Sanayide çalışıyorum dedi. Ne işi dedim. "İş güvenliği belgem vardı. Onun
üzerine bir işte çalışıyorum. Er-rizku ale'llah, rızık Allah'tandır. Derdim
haksızlık" dedi. Rızık, eyvallah dedim. Vedalaşıp ayrıldık.
*
İkisinin
durumuna da üzüldüm. İlk anlattığım öğretmenle en son üyesi olduğu Eğitim Bir
sendikasından istifa edip Aktif Sen sendikasına geçtiğini duyduğum zaman
kendisini telefonla arayıp ne işin var o sendikada? Yanlış yapmışsın demiştim. Tabii
ne fayda? İkinci anlattığım okul müdürüyle okullarımız yakın olması hasebiyle
zaman zaman toplu ulaşım araçlarında karşılaşır, laflardık. O da Aktif Sen
üyesiydi. Bazı zamanlarda söz döner dolaşır Paralel yapıya gelirdi. Yapıyı
savunurdu. Ben de kendisine savunduğunun yanlış olduğunu söylerdim.
15
Temmuz'dan sonra aynı durumda olan birçok kişi gibi bu ikisi de görevden el
çektirildi. Tüm uyarılara rağmen sinsi yapı ile bağlarını koparmamalarından
dolayı çok masum sayılmazlar. Elbette bir bedel ödemeleri gerekiyordu. Ama bu
bedel görevden atılma ve ekmeğiyle oynamak olmamalıydı. Çünkü ekmeğiyle oynamak
ve bunu uzatmak maalesef kişileri terbiye etmez. Hazırında devlete düşman eder
ve bunların çocukları da devlete karşı düşman yetişecekler diye düşünüyorum.
Burada
yapı ile zamanında bağını koparmayanları savunacak değilim. Güvenliğini
emniyete almak için devlet elbette tedbirini alacak ve bunlara karşı bir rezerv
koyacaktır. Ama bunun cezası kapı dışarı etmek olmamalıydı. Pekala bu tip
kişileri pasif göreve atayarak ekmeğini kesmeden gözetim altında tutabilirdi.

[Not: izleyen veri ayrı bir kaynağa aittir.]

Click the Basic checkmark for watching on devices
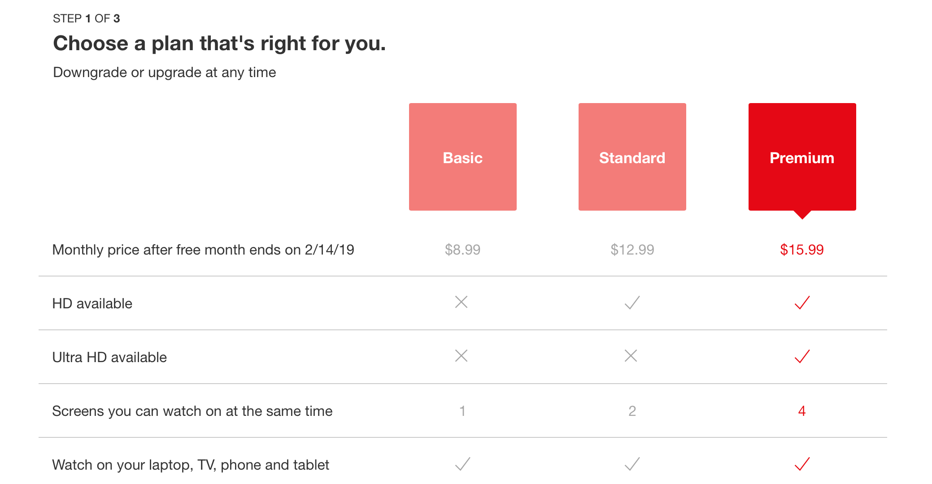(x=462, y=464)
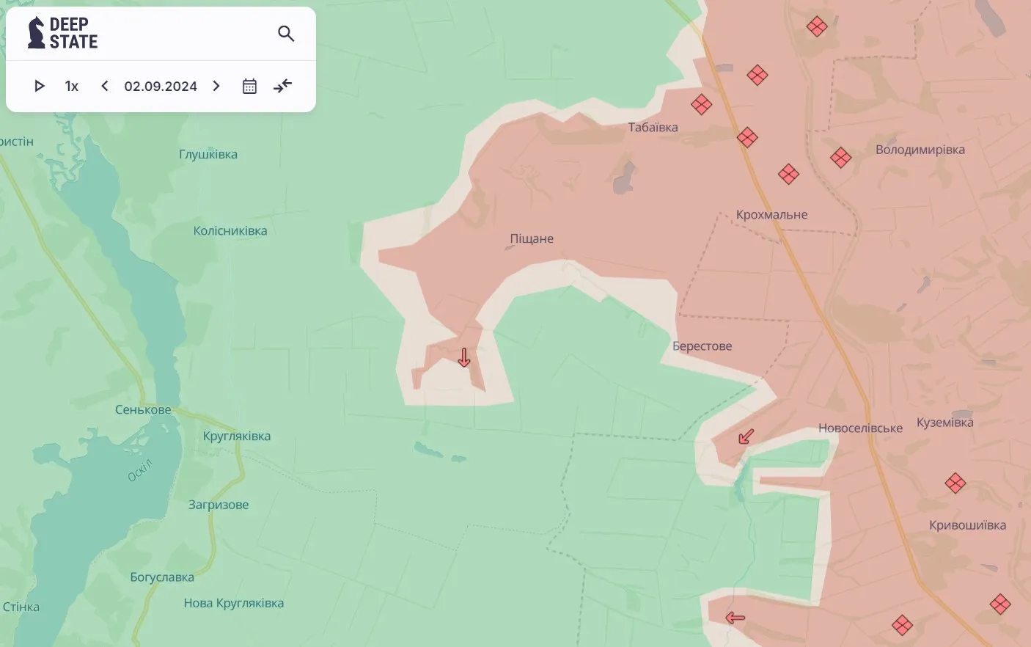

Bunlara stratejik öneme sahip ve güvenliği tehlikeye atacak yerlerde görev
verilmeyebilirdi. Çünkü görevden alınan bu kişiler içimizde yaşamaya devam
ediyorlar. Bunları kamudan atmakla iş bitmiyor. Bizim bu durumumuz evimizin
pisliğini kapı önüne atmaya benzer. Kapının önünü temizlemez isek dışarıdaki
pislik her halükarda evin içine geri gelecektir.
Hasılı
darbenin içinde aktif olarak görev almamış kişilerle ilgili devletin farklı bir
adım atmasında fayda var. Bu adım toplumsal barışa katkı sağlayacaktır. Çünkü
bu ülkenin buna her zamankinden daha fazla ihtiyacı var.